Combate às armas depende de cooperação internacional
16 de outubro de 2005O plebiscito sobre a proibição do comércio de armas e munições no Brasil, marcado para o próximo dia 23, repercute – ainda que timidamente – na Alemanha. Algumas manchetes de jornais, como "O Brasil se desarma" ou "Comprar [armas] rápido, antes do cessar-fogo", publicadas na semana passada, passam a impressão de que o país se encontra em fim de guerra.
Publicações especializadas são mais sóbrias ao abordar o assunto. Em recente edição do Focus Brasilien, publicação eletrônica do Centro de Estudos da Fundação Konrad Adenauer no Rio de Janeiro, o diretor da entidade, Wilhelm Hofmeister, escreve que a comunidade internacional está tão preocupada com o combate ao terrorismo, que corre o risco de não ver que as armas leves funcionam como verdadeiras armas de extermínio em massa.
Um estudo recentemente divulgado pela ONU indica que, nos últimos 25 anos, meio milhão de brasileiros foram mortos por armas de fogo. "Essas armas não são um problema isolado de alguns países e, sim, um desafio à cooperação internacional", afirma Hofmeister.

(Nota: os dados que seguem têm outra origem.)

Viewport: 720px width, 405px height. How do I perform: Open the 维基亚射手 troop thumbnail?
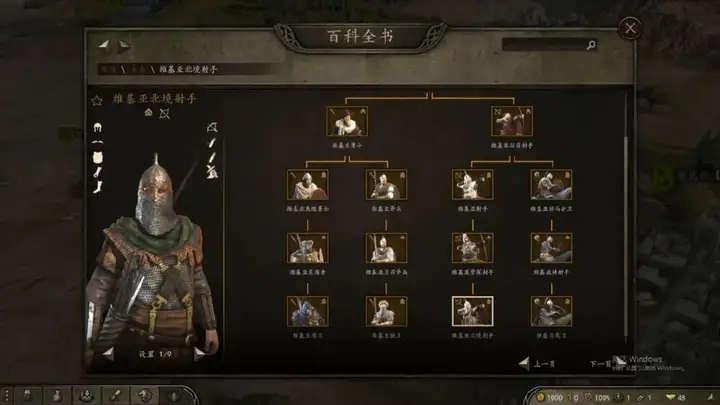pyautogui.click(x=472, y=184)
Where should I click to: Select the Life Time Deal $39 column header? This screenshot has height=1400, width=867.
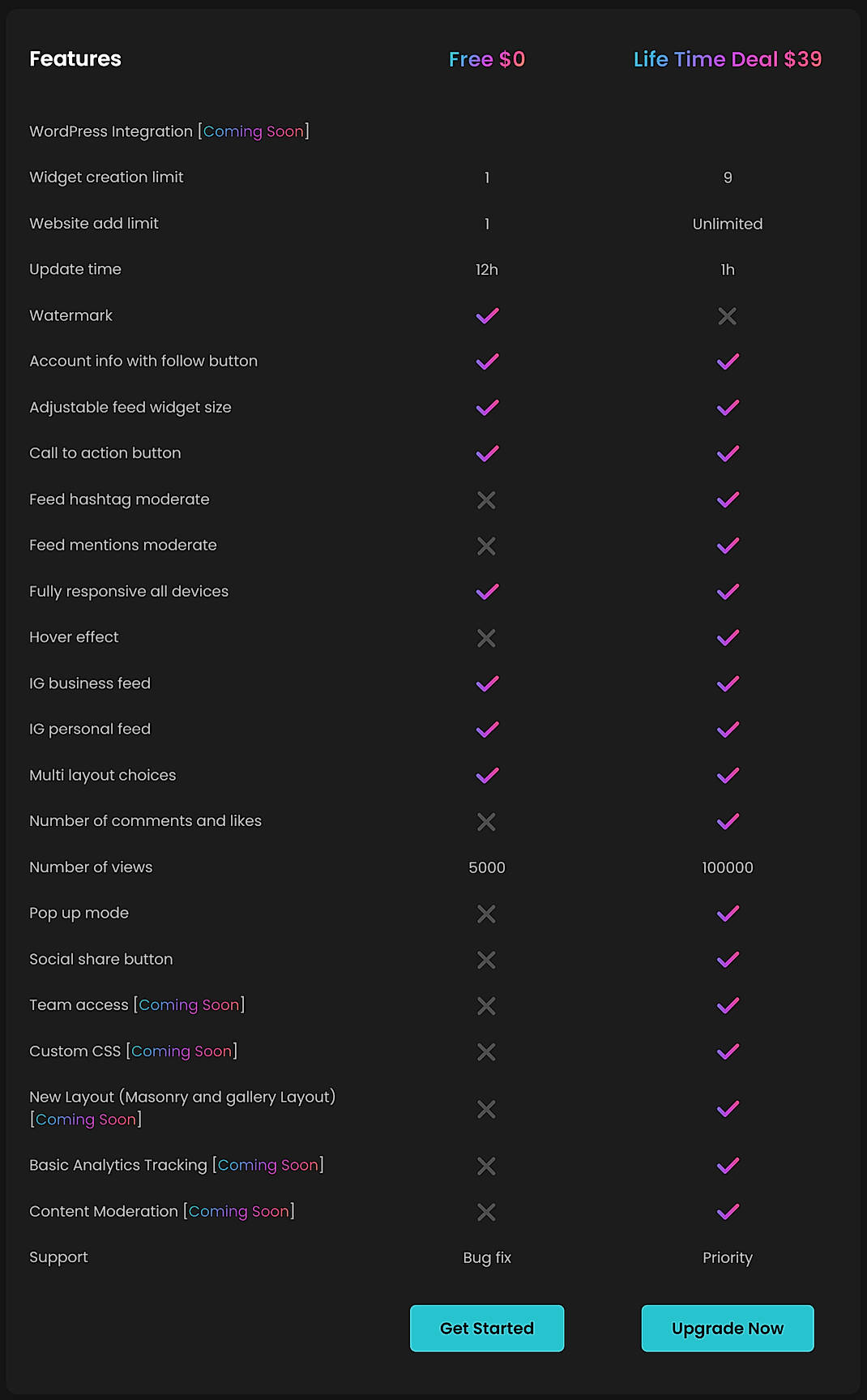coord(727,59)

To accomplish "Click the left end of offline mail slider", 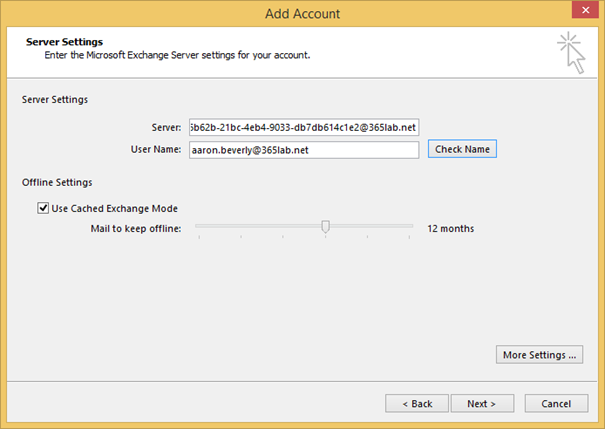I will pyautogui.click(x=198, y=228).
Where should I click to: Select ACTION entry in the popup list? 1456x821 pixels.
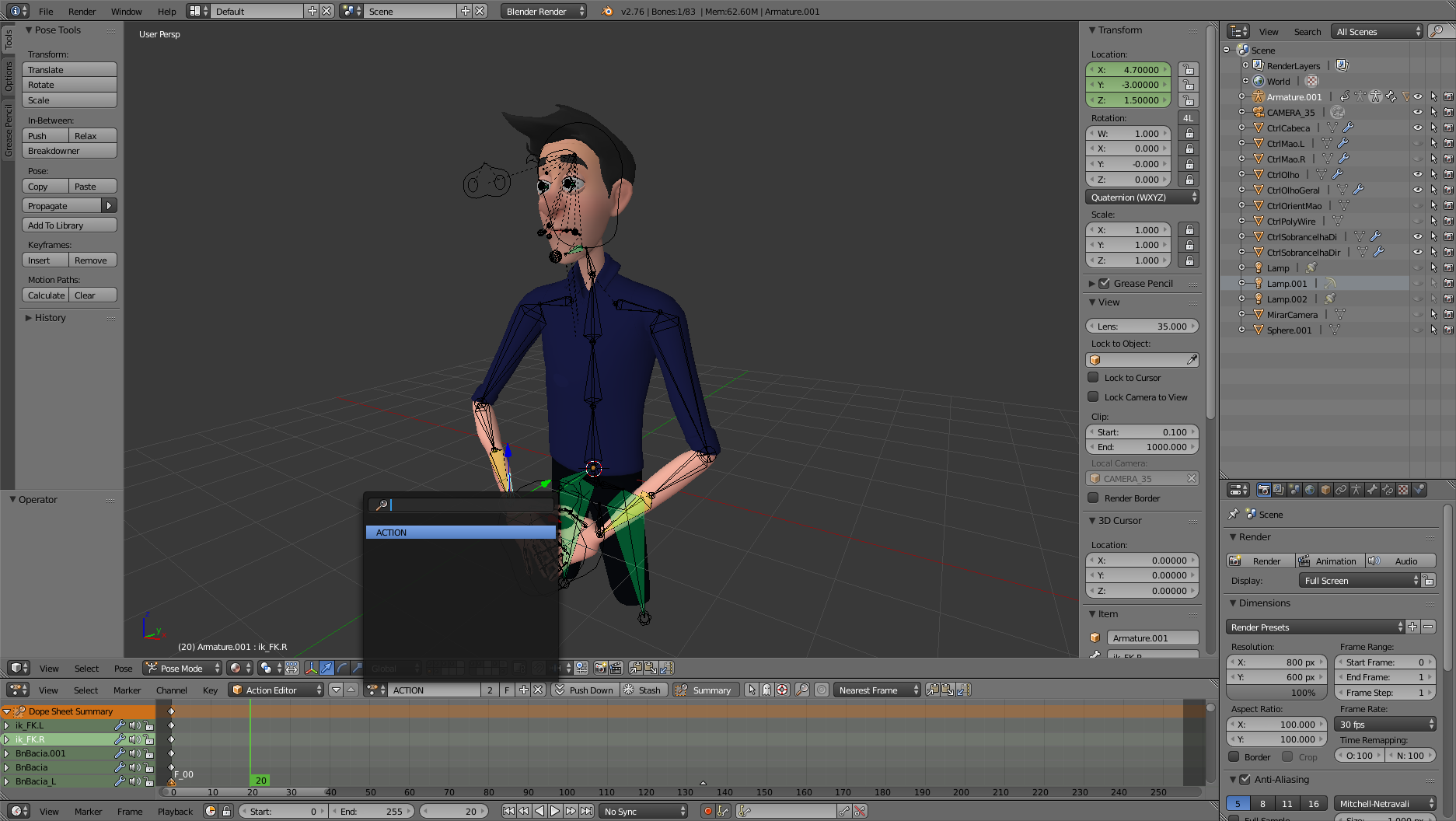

Segundo ele, o sucesso de uma política de combate ao problema depende do controle da oferta, diminuição da demanda, administração dos depósitos e destruição dos excessos de armas. "Para isso, é importante a cooperação de grandes países produtores, entre eles, a Alemanha. Por enquanto, não há um consenso internacional para uma ação conjunta."
Lobby armamentista
Estima-se que mais de 500 milhões de armas de pequeno porte estejam em circulação pelo mundo, incluindo revólveres, rifles automáticos, granadas, submetralhadoras e pistolas. Somente no Brasil há 17,5 milhões de armas de fogo, 90% estão nas mãos da população civil.
Na avaliação de Hofmeister, os únicos países que realmente apóiam um controle mais rigoroso do comércio internacional de armas e munições são os escandinavos, o Reino Unido, Canadá, Holanda e "muitas nações vítimas".
Alguns países em conflito (Oriente Médio, Índia, Paquistão) ou que lucram com o comércio ilegal, como Rússia e a China, ou ainda tradicionais exportadores, como Alemanha, Áustria, Itália, República Tcheca e Espanha, estariam apoiando discretamente a posição defendida pelos EUA, de que os governos devem se preocupar apenas com o comércio ilegal.
Resistência ao plano da ONU
Estas nações também estariam resistindo ao plano de ação da ONU contra armas leves. Isso por interesses econômicos ou porque os custos para montar um sistema nacional de controle não têm relação com a real dimensão desse problema, como seria o caso da Alemanha.
A base de qualquer controle – diz Hofmeister – são informações adequadas, o que falta na maioria dos países. Nas nações pobres, o controle ainda é dificultado pela debilidade das instituições estatais e a "mentalidade de faroeste".
Nos países industrializados, acrescenta, as armas leves não têm causado grandes problemas, nos últimos anos. Por isso, medidas de vigilância parecem ter se tornado desnecessárias. "Nem mesmo países industrializados da Europa dispõem de informações centralizadas nesse campo. Talvez isso mude, se houver indícios mais claros de abuso de armas de fogo", diz.
Estatísticas oficiais indicam que nas mãos dos 80 milhões de alemães encontram-se cerca de dez milhões de armas registradas e pelo menos o dobro desse número de armas ilegais. Embora a Alemanha adote uma lei de porte de arma bastante rígida, o potencial de criminalidade embutido nesses números gerou uma polêmica no país, após uma chacina ocorrida em 2002, numa escola de Erfurt, na Turíngia (veja link abaixo).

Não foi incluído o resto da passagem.